Ours is more of an evolving ecosystem, still almost at infancy in terms of pure demand. We actually do not have the bulk demand for battery cells as some of the other (rich) countries.

Most of our EV sales are in the two-wheeler segment versus the global EV sales that are in the four-wheeler segment. Four wheelers have a 10X or 20X bigger battery. Such segments have enough bulk demands to actually get the price advantage. Our players don't.
Over the last two years, the price of lithium as gone up almost 10X, which makes a difference even though lithium is a very small fraction of the battery.
Over the span of the next decade or two, the global battery consumption will go up by a factor of almost 20X. That kind of cell manufacturing capacity does not exist today. It's not going to be possible for any one country to be the factory of the world anymore.
India should have its own giga factories too. Even those become small units when we start talking about the terawatt hour requirement of battery capacity.

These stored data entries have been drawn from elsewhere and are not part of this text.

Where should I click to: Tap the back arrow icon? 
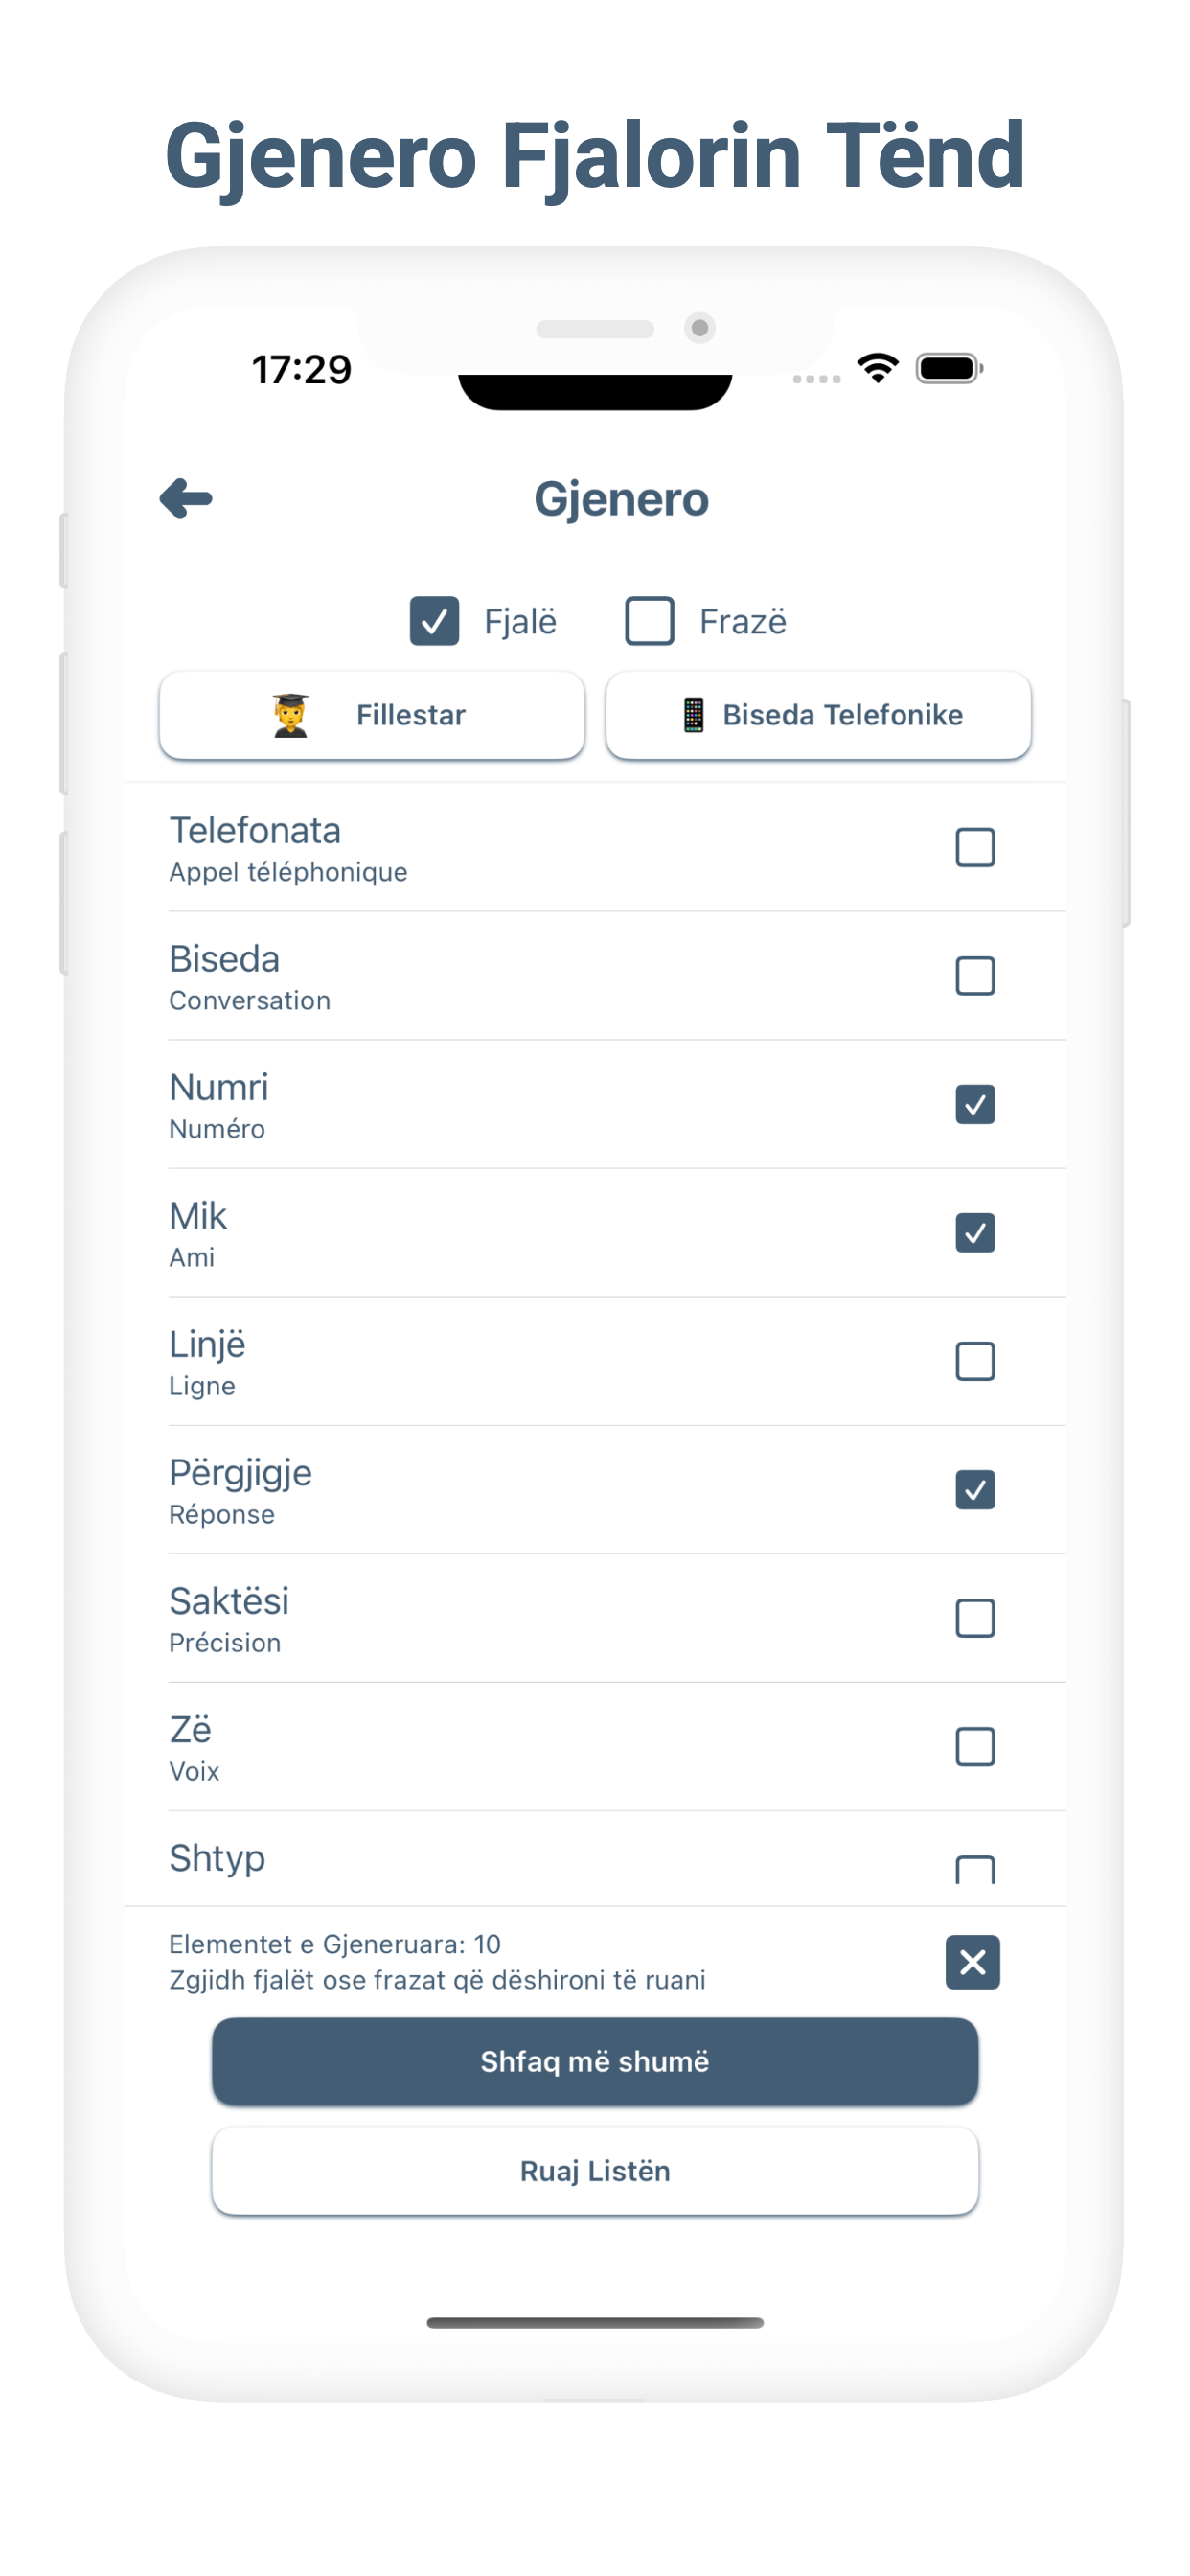(x=186, y=498)
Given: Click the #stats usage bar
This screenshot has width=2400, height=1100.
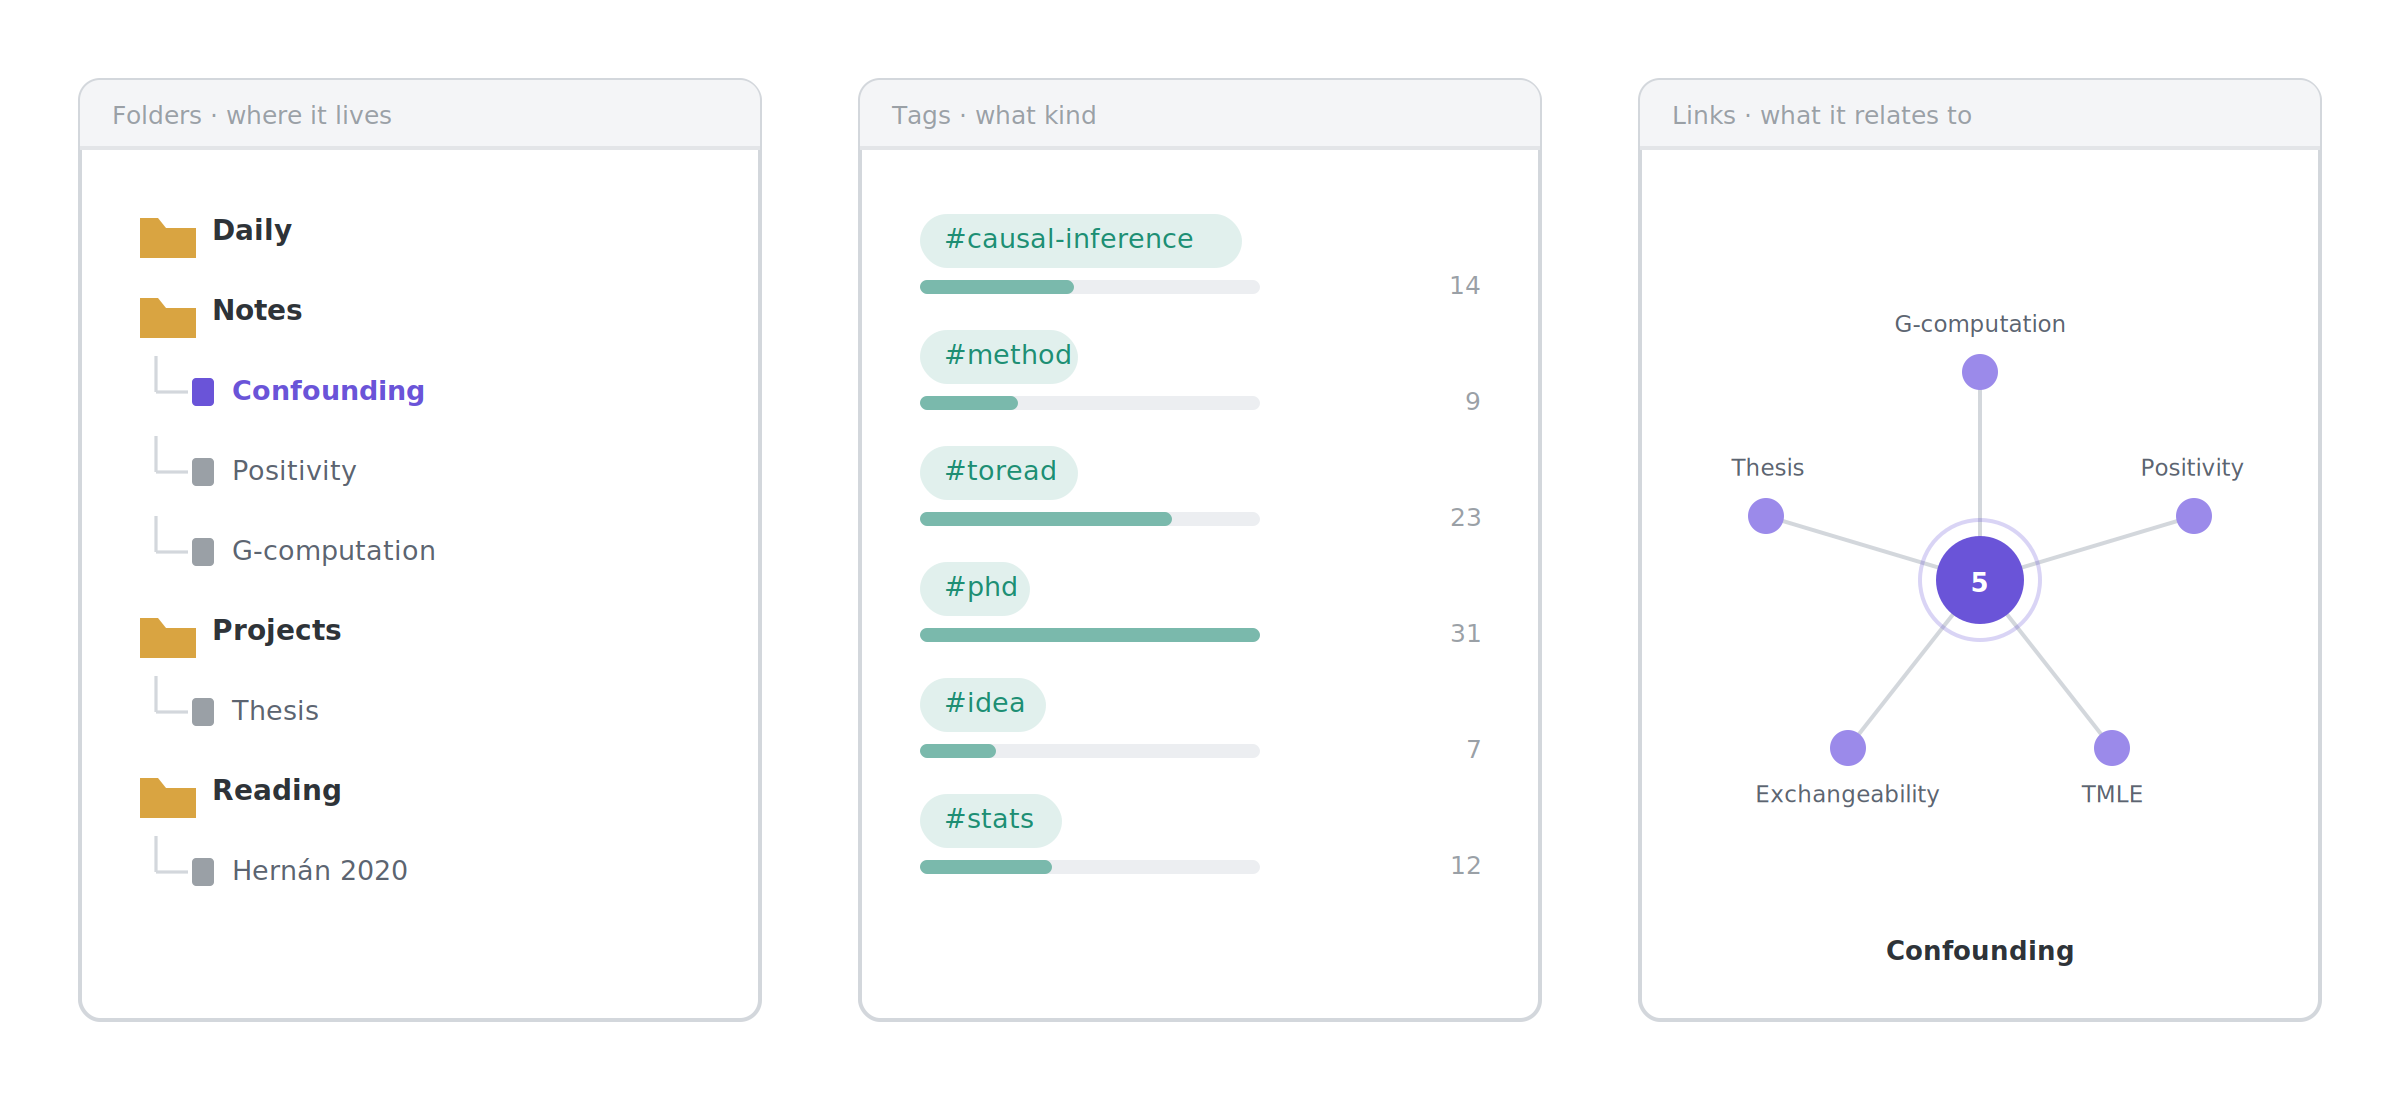Looking at the screenshot, I should (x=1090, y=867).
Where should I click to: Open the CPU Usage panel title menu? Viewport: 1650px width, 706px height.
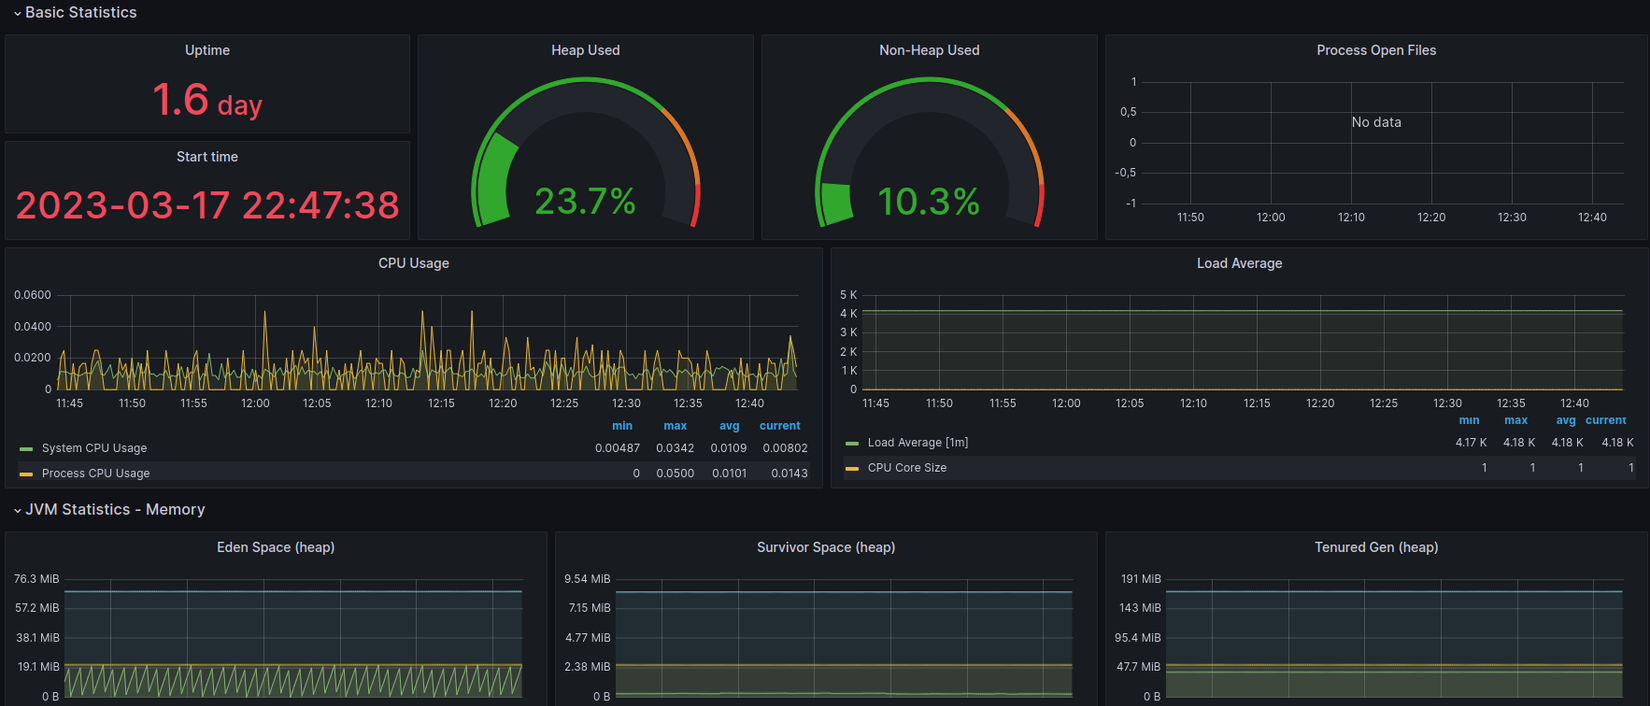click(413, 263)
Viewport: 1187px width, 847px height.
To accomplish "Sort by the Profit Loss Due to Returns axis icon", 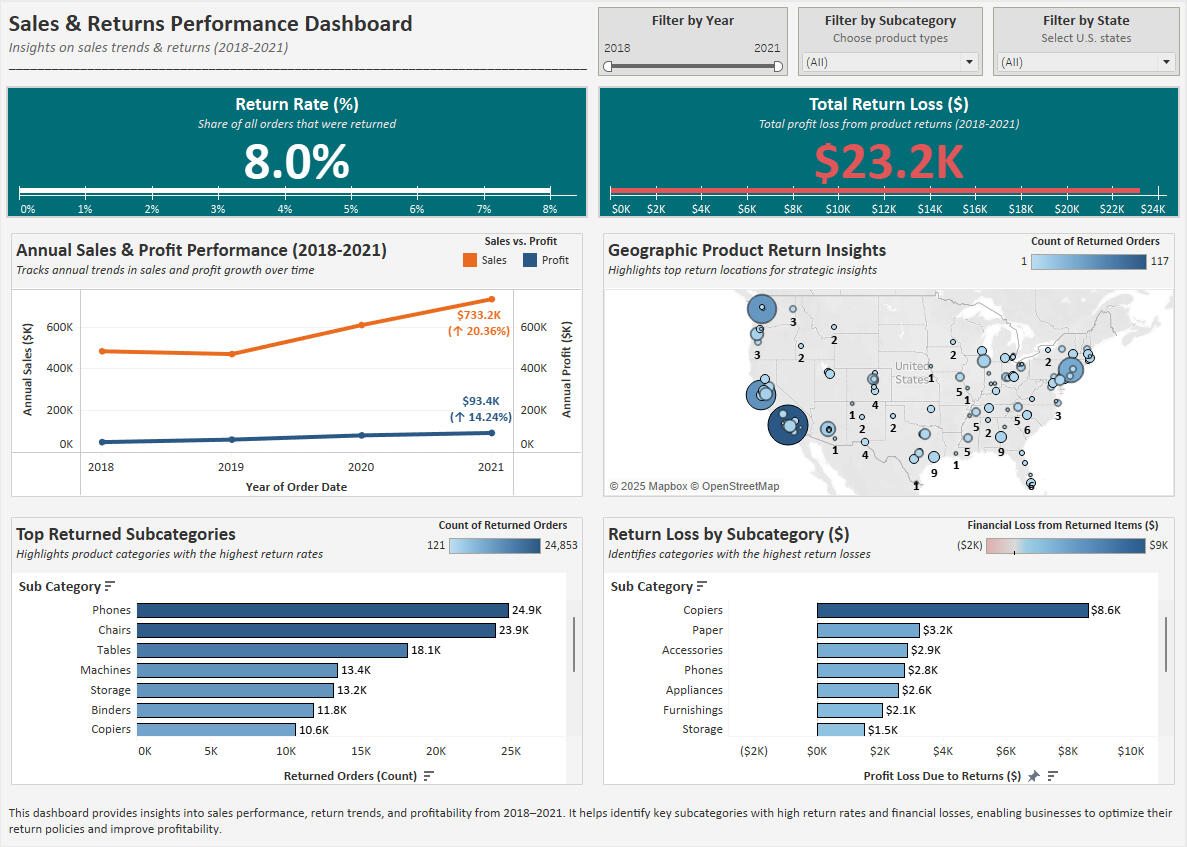I will (x=1052, y=776).
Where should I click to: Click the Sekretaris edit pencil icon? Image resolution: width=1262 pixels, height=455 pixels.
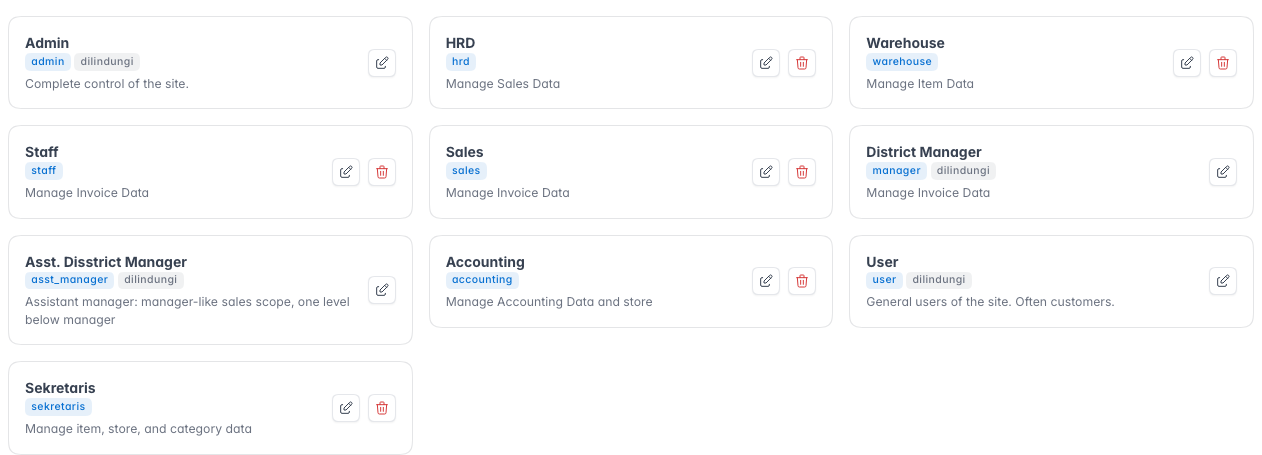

Also read: Not much to show with scooters, Piaggio wants to win over the three-wheeler market

Q. What are your next steps?

We are looking at the product to be ready in a year's time. That's when we look at pilot scale manufacturing in the range of a couple of hundred megawatt hour range. This will help us better understand any problems in the ecosystem from suppliers to OEMs and the performance of the cells as well.
Once the pilots have run for about a year, we’ll have enough data to start thinking about expansions. This will include setting up giga factories. There can also be models where we partner OEMs in setting up their own cell manufacturing for customised versions of e-Trnl Energy’s products. That, however, is 3-4 years from now.